Directive.
Which lines in the items below contain the string "list"? Copy each of them in full, matching case exactly.
== Exercise materials
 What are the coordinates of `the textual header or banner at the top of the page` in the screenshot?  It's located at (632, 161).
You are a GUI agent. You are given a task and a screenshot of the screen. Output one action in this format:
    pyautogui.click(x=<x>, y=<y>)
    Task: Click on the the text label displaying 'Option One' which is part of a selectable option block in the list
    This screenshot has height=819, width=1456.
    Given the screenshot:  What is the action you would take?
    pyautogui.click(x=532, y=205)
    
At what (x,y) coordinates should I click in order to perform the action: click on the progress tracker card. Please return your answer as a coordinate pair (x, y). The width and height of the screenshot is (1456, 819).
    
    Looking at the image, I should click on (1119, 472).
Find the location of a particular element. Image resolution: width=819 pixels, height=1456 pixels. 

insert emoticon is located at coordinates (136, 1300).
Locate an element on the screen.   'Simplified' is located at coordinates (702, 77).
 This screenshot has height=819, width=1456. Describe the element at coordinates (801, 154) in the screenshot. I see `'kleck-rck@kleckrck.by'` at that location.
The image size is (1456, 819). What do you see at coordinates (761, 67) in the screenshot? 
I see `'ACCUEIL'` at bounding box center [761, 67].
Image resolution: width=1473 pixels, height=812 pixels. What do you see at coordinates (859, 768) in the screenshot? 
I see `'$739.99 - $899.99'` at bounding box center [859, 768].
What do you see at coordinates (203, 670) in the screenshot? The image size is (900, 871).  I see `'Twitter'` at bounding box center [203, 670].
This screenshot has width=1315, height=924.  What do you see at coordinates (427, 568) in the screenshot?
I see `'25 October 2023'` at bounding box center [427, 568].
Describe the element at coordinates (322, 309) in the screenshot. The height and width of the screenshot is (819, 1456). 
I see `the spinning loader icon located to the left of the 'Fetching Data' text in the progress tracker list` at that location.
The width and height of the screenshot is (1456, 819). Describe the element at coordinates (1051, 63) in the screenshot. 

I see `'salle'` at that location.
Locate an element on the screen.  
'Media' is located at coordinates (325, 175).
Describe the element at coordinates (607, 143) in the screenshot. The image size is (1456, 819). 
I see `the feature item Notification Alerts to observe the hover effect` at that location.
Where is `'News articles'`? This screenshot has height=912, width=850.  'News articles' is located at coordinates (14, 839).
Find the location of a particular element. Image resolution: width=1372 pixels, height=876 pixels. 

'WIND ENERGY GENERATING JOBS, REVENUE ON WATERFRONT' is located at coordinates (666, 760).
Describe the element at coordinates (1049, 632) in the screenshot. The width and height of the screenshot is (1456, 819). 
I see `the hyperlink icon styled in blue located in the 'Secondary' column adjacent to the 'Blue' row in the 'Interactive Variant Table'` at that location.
====
Expected output.
    Task: Click on the the text label displaying 'Option One' which is part of a selectable option block in the list
I see `the spinning loader icon located to the left of the 'Fetching Data' text in the progress tracker list` at that location.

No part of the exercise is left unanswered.